Sir András Schiff, recently named one of the Principal Artists of the Orchestra of the Age of Enlightenment, relies on what he calls the “collective intelligence” of these musicians to effectuate his own unique sense of style and spirited music-making. In the three works which made up this programme, all written towards or at the end of his long life, the rapport that Schiff has already established with this ensemble was palpable almost in every bar. And who says that period performances have to be starved of warmth, with acidulous-sounding wind and thin, rasping strings? Not here!

The first cream bun on offer was one of twelve symphonies which he wrote in G major, a key identified by the Austrian composer Ernst Pauer as representing humour, brightness and simple grace. The English moniker is actually superior to the German original which refers to the “thump of the timpani”, whereas English-speaking audiences were initially kept in suspense as to what the “surprise” might actually be. In any case, if we are to believe what posterity has handed down, the composer probably missed a trick by not extending the mood of somnolence at the start of the slow movement still further. It is difficult to conceive that those early audiences would have been lulled into a state of torpor quite so quickly, and Schiff’s initial tempo was on the brisk side. No matter – since the timpani has an equally important role in the finale, where Adrian Bending’s emphatic statements underlined the fizz created by Schiff’s challenging speeds. All this came after arresting little explosions of additional vitality from the strings in the development section of the first movement, as if shots of glucose were being released into the system. Blood-sugar levels were also pumped up in the minuet with gypsy-like inflections at the end of string phrases, creating a mood of foot-stomping rusticity.

Bun number two was a delicious little concoction in the form of a piano concerto: this D major work is thought to be one of the few for a solo instrument actually written by Haydn himself. Schiff’s keyboard of choice was a modern fortepiano based on an original by Anton Walter, the most famous instrument maker of his day. Its comparatively modest sound meant that the work emerged not as a vehicle for display but as a complementary voice to the orchestral textures. Just as he had done earlier in the symphony, Schiff took evident delight in the dancing rhythms of the finale’s Rondo all’Ungarese marking. Here the cascades of notes were like hundreds-and-thousands being cast over the icing on the cake. This kind of candy is dangerously addictive: the audience willed Schiff to repeat the finale as an encore.

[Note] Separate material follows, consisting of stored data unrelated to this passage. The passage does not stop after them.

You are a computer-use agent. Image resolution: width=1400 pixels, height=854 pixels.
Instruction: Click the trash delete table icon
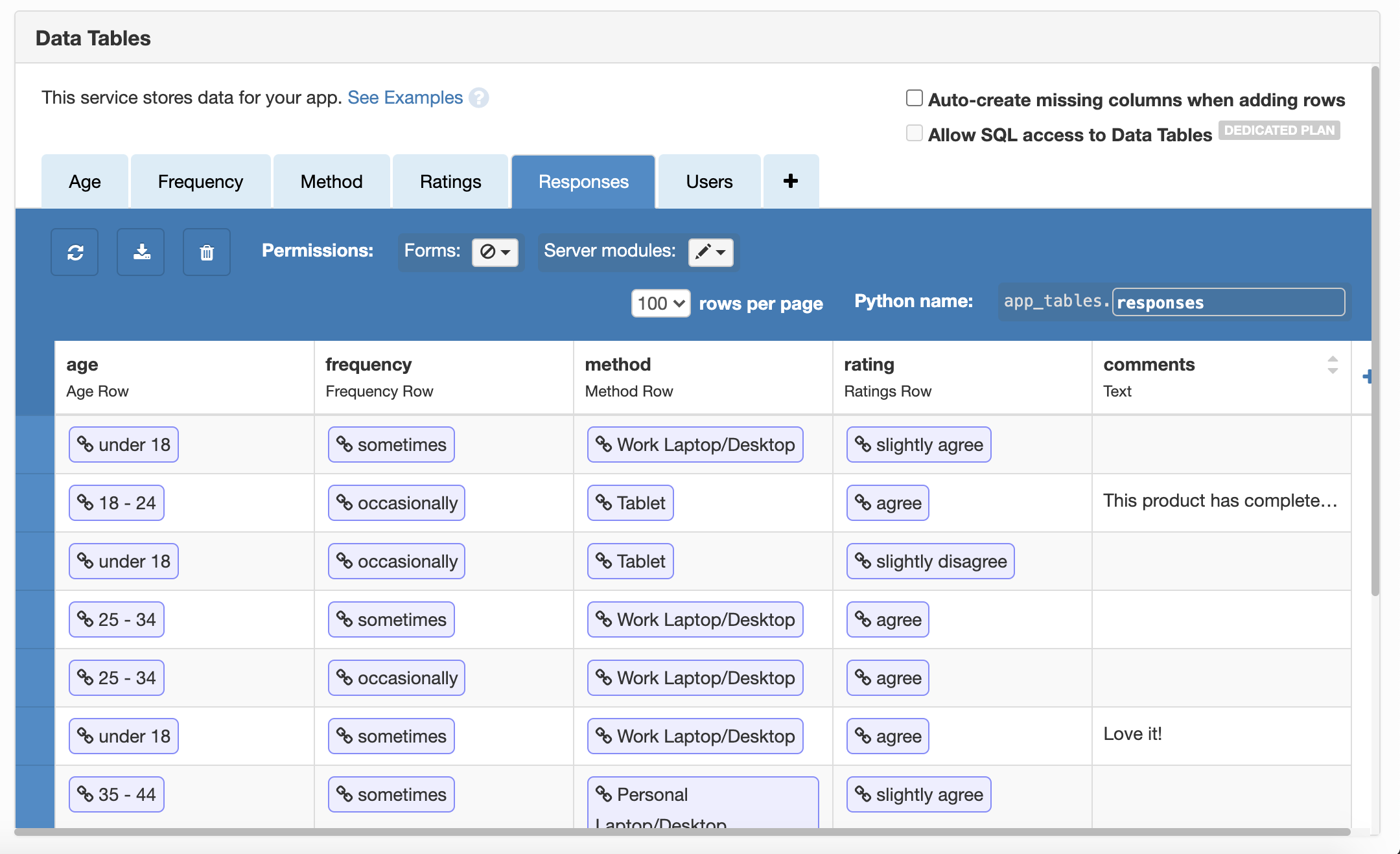click(207, 252)
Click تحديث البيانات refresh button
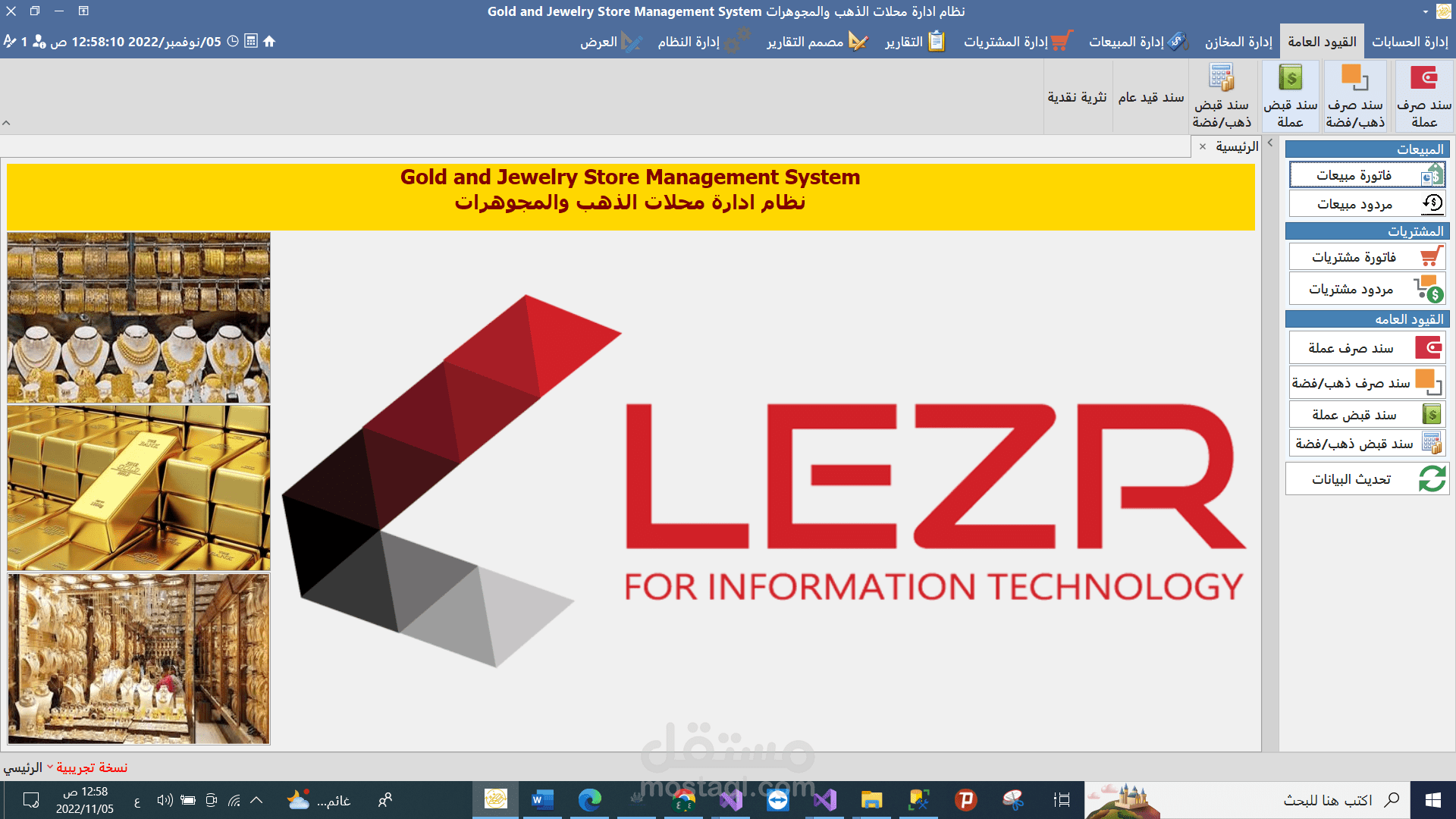Image resolution: width=1456 pixels, height=819 pixels. click(1367, 479)
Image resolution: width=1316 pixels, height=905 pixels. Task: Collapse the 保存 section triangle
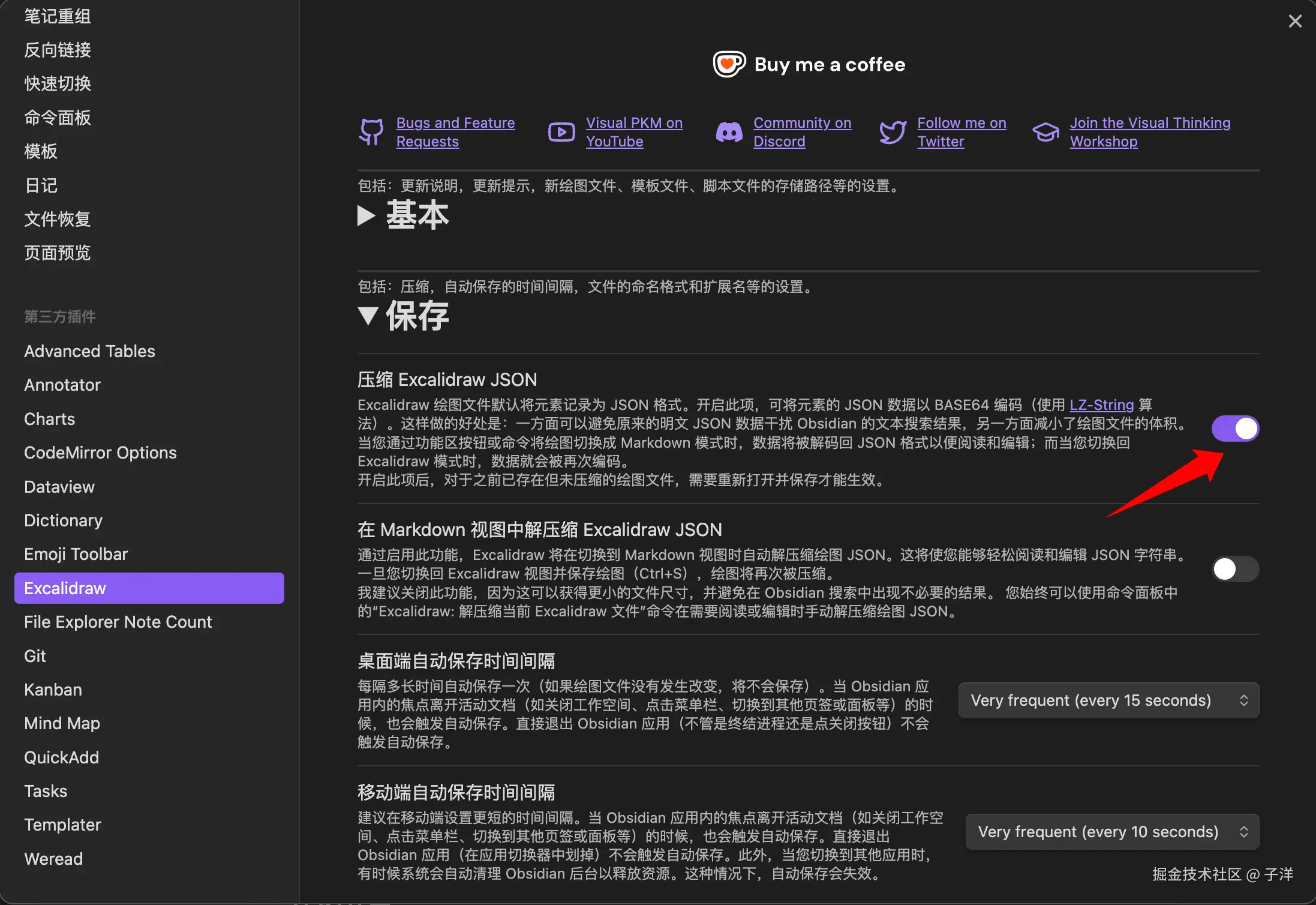coord(367,316)
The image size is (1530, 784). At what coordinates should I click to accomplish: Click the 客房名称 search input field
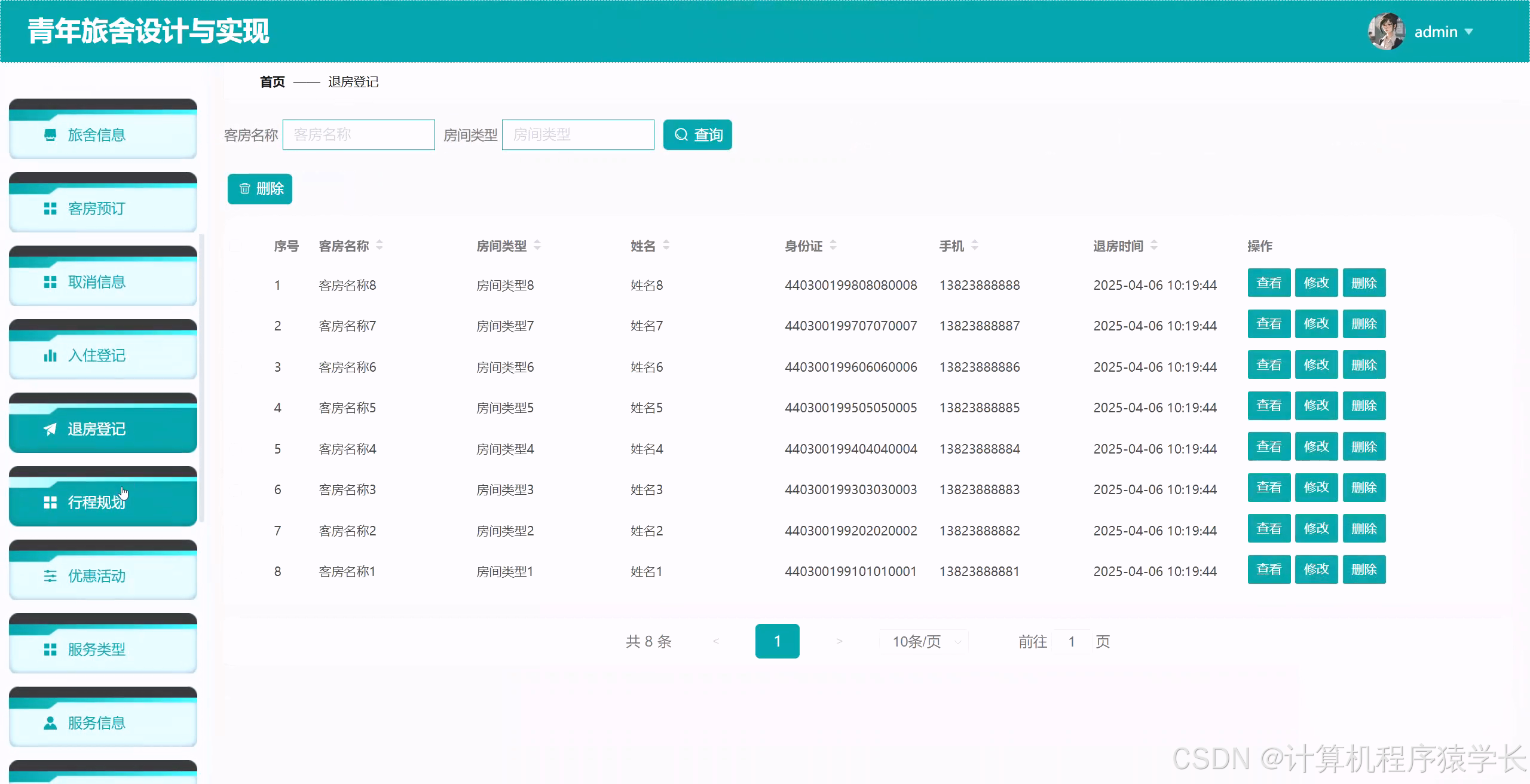[359, 135]
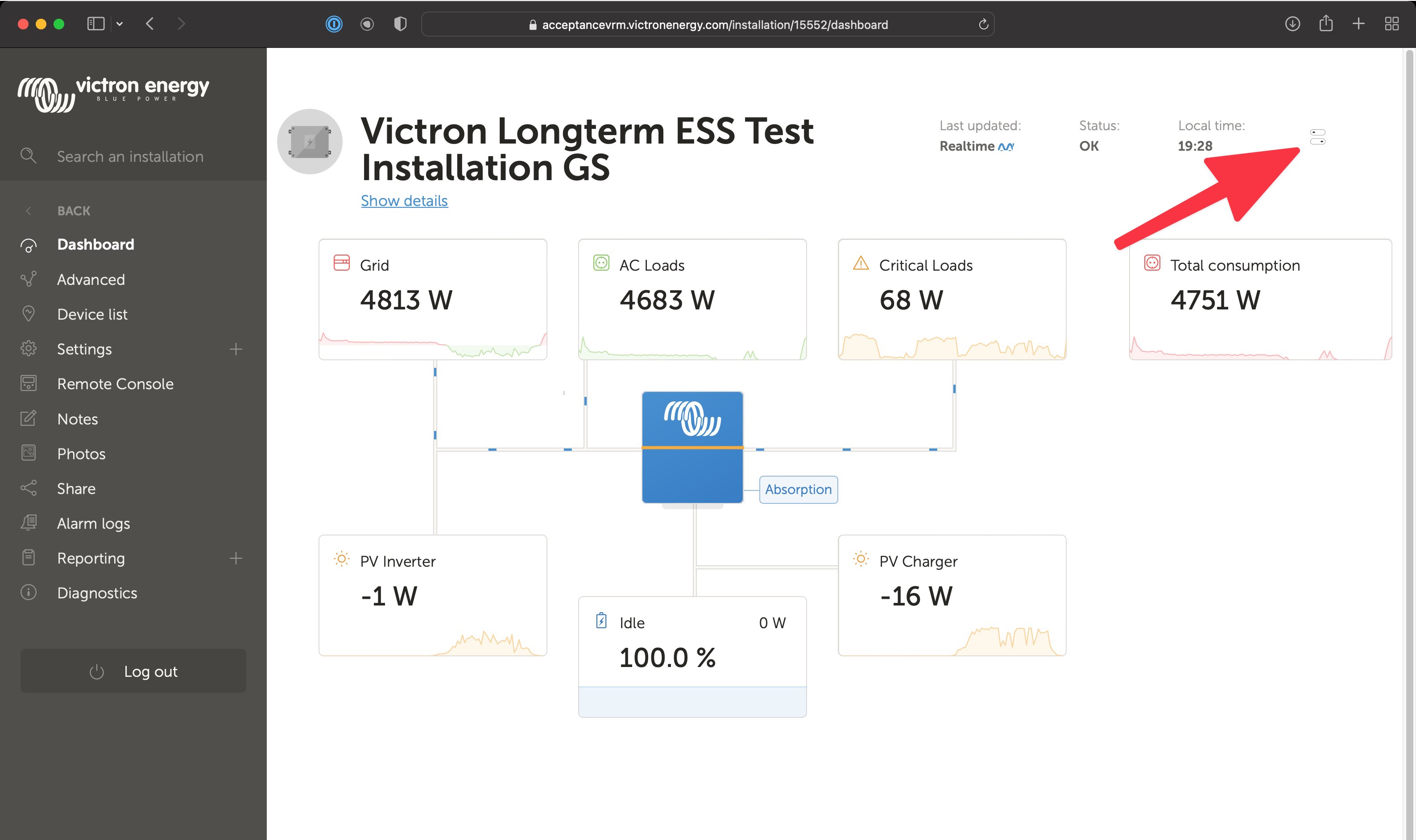The height and width of the screenshot is (840, 1416).
Task: Click the dashboard toggle settings icon
Action: [1317, 137]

And so on to the final bun. The description of the last of Haydn’s six great masses as the Harmoniemesse derives not so much from the idea of harmony as from the German term for a wind band, accorded a more prominent role than in previous sacred works. Though the Kyrie begins gravely and the first choral entry is quite startling, coming as it does in the middle of a dramatic discord – itself one of the many surprises in this piece – Haydn is being very much true to himself. Even when the clouds fill the sky you know it won’t be long before the sun breaks through. Schiff emphasised the joyous and celebratory energy in this mass, deploying more dramatic and expansive gestures than in the first half, and eliciting expressive, big-hearted playing from the orchestra as well as rounded and committed choral contributions from the sixteen voices who made up the Choir of the Age of Enlightenment. Their internal balance was one of the delights of this performance and at no stage did they sound under-powered. It was a nice idea too to have a solo quartet consisting of Rising Stars of the Enlightenment, the OAE’s programme for advancing young vocal careers. All four soloists were fresh-toned and ideally matched.

Schiff did full justice to the blazing moments of sugar-enhanced ecstasy, such as the start of the Et resurrexit section and in the Dona nobis pacem, introduced by splendidly dramatic trumpet fanfares. Only once did I want to question a tempo of his choice. The Benedictus is marked Allegro moderato and at Schiff’s less than judicious speed the benedictory quality was somewhat lost. Nonetheless, this developing artistic relationship is clearly one to watch.